■ RAW DATA ■
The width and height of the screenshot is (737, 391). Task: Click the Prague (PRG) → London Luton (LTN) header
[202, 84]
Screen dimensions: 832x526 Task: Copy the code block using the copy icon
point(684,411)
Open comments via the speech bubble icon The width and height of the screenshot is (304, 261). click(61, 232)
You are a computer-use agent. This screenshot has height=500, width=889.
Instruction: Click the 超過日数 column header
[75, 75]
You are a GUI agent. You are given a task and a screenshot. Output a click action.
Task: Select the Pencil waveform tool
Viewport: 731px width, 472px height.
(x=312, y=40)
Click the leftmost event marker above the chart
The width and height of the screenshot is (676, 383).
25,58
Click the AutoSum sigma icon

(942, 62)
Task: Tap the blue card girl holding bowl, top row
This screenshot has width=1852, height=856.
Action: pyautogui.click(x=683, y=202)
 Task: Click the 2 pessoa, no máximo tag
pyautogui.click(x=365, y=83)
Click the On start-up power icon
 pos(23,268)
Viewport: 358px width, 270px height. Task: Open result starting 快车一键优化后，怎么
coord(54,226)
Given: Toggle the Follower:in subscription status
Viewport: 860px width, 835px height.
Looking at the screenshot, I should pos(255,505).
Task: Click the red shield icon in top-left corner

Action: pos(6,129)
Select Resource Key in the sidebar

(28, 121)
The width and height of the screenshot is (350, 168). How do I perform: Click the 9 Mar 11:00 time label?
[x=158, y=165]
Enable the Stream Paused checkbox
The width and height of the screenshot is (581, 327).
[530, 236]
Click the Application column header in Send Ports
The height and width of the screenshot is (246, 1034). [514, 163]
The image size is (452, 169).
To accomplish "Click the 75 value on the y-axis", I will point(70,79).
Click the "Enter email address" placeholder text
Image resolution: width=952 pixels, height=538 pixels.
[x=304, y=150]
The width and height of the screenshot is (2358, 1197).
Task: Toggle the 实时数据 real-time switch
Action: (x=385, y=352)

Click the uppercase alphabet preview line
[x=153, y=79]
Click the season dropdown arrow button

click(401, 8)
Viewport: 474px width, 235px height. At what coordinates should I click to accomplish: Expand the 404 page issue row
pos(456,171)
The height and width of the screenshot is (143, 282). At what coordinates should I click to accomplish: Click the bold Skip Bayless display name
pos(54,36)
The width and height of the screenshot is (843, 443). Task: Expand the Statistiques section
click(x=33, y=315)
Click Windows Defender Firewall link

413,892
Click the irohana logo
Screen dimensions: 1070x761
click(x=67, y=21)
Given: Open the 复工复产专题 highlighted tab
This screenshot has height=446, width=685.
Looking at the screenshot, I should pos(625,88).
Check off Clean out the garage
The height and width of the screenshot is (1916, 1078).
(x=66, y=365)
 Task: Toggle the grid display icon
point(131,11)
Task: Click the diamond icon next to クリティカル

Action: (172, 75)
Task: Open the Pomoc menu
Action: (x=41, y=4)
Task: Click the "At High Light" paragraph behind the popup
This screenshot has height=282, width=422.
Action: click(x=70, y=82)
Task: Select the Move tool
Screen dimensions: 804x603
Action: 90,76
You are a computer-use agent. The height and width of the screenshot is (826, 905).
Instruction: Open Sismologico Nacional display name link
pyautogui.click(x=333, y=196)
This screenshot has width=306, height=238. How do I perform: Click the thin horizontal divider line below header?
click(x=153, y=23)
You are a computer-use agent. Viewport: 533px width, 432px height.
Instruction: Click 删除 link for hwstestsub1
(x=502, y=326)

■ EXERCISE DIRECTIONS ■
Can you rewrite all the items above as a Markdown table with the columns "Row" and "Line", giving each non-blank line its own numbered row and leaving out blank lines?

■ WRITTEN ANSWER ■
| Row | Line |
|---|---|
| 1 | The width and height of the screenshot is (737, 391). Task: Click the Prague (PRG) → London Luton (LTN) header |
| 2 | [202, 84] |
| 3 | Screen dimensions: 832x526 Task: Copy the code block using the copy icon |
| 4 | point(684,411) |
| 5 | Open comments via the speech bubble icon The width and height of the screenshot is (304, 261). click(61, 232) |
| 6 | You are a computer-use agent. This screenshot has height=500, width=889. |
| 7 | Instruction: Click the 超過日数 column header |
| 8 | [75, 75] |
| 9 | You are a GUI agent. You are given a task and a screenshot. Output a click action. |
| 10 | Task: Select the Pencil waveform tool |
| 11 | Viewport: 731px width, 472px height. |
| 12 | (x=312, y=40) |
| 13 | Click the leftmost event marker above the chart |
| 14 | The width and height of the screenshot is (676, 383). |
| 15 | 25,58 |
| 16 | Click the AutoSum sigma icon |
| 17 | (942, 62) |
| 18 | Task: Tap the blue card girl holding bowl, top row |
| 19 | This screenshot has width=1852, height=856. |
| 20 | Action: pyautogui.click(x=683, y=202) |
| 21 |  Task: Click the 2 pessoa, no máximo tag |
| 22 | pyautogui.click(x=365, y=83) |
| 23 | Click the On start-up power icon |
| 24 |  pos(23,268) |
| 25 | Viewport: 358px width, 270px height. Task: Open result starting 快车一键优化后，怎么 |
| 26 | coord(54,226) |
| 27 | Given: Toggle the Follower:in subscription status |
| 28 | Viewport: 860px width, 835px height. |
| 29 | Looking at the screenshot, I should pos(255,505). |
| 30 | Task: Click the red shield icon in top-left corner |
| 31 | Action: pos(6,129) |
| 32 | Select Resource Key in the sidebar |
| 33 | (28, 121) |
| 34 | The width and height of the screenshot is (350, 168). How do I perform: Click the 9 Mar 11:00 time label? |
| 35 | [x=158, y=165] |
| 36 | Enable the Stream Paused checkbox |
| 37 | The width and height of the screenshot is (581, 327). |
| 38 | [530, 236] |
| 39 | Click the Application column header in Send Ports |
| 40 | The height and width of the screenshot is (246, 1034). [514, 163] |
| 41 | The image size is (452, 169). |
| 42 | To accomplish "Click the 75 value on the y-axis", I will point(70,79). |
| 43 | Click the "Enter email address" placeholder text |
| 44 | Image resolution: width=952 pixels, height=538 pixels. |
| 45 | [x=304, y=150] |
| 46 | The width and height of the screenshot is (2358, 1197). |
| 47 | Task: Toggle the 实时数据 real-time switch |
| 48 | Action: (x=385, y=352) |
| 49 | Click the uppercase alphabet preview line |
| 50 | [x=153, y=79] |
| 51 | Click the season dropdown arrow button |
| 52 | click(401, 8) |
| 53 | Viewport: 474px width, 235px height. At what coordinates should I click to accomplish: Expand the 404 page issue row |
| 54 | pos(456,171) |
| 55 | The height and width of the screenshot is (143, 282). At what coordinates should I click to accomplish: Click the bold Skip Bayless display name |
| 56 | pos(54,36) |
| 57 | The width and height of the screenshot is (843, 443). Task: Expand the Statistiques section |
| 58 | click(x=33, y=315) |
| 59 | Click Windows Defender Firewall link |
| 60 | 413,892 |
| 61 | Click the irohana logo |
| 62 | Screen dimensions: 1070x761 |
| 63 | click(x=67, y=21) |
| 64 | Given: Open the 复工复产专题 highlighted tab |
| 65 | This screenshot has height=446, width=685. |
| 66 | Looking at the screenshot, I should pos(625,88). |
| 67 | Check off Clean out the garage |
| 68 | The height and width of the screenshot is (1916, 1078). |
| 69 | (x=66, y=365) |
| 70 |  Task: Toggle the grid display icon |
| 71 | point(131,11) |
| 72 | Task: Click the diamond icon next to クリティカル |
| 73 | Action: (172, 75) |
| 74 | Task: Open the Pomoc menu |
| 75 | Action: (x=41, y=4) |
| 76 | Task: Click the "At High Light" paragraph behind the popup |
| 77 | This screenshot has height=282, width=422. |
| 78 | Action: click(x=70, y=82) |
| 79 | Task: Select the Move tool |
| 80 | Screen dimensions: 804x603 |
| 81 | Action: 90,76 |
| 82 | You are a computer-use agent. The height and width of the screenshot is (826, 905). |
| 83 | Instruction: Open Sismologico Nacional display name link |
| 84 | pyautogui.click(x=333, y=196) |
| 85 | This screenshot has width=306, height=238. How do I perform: Click the thin horizontal divider line below header? |
| 86 | click(x=153, y=23) |
| 87 | You are a computer-use agent. Viewport: 533px width, 432px height. |
| 88 | Instruction: Click 删除 link for hwstestsub1 |
| 89 | (x=502, y=326) |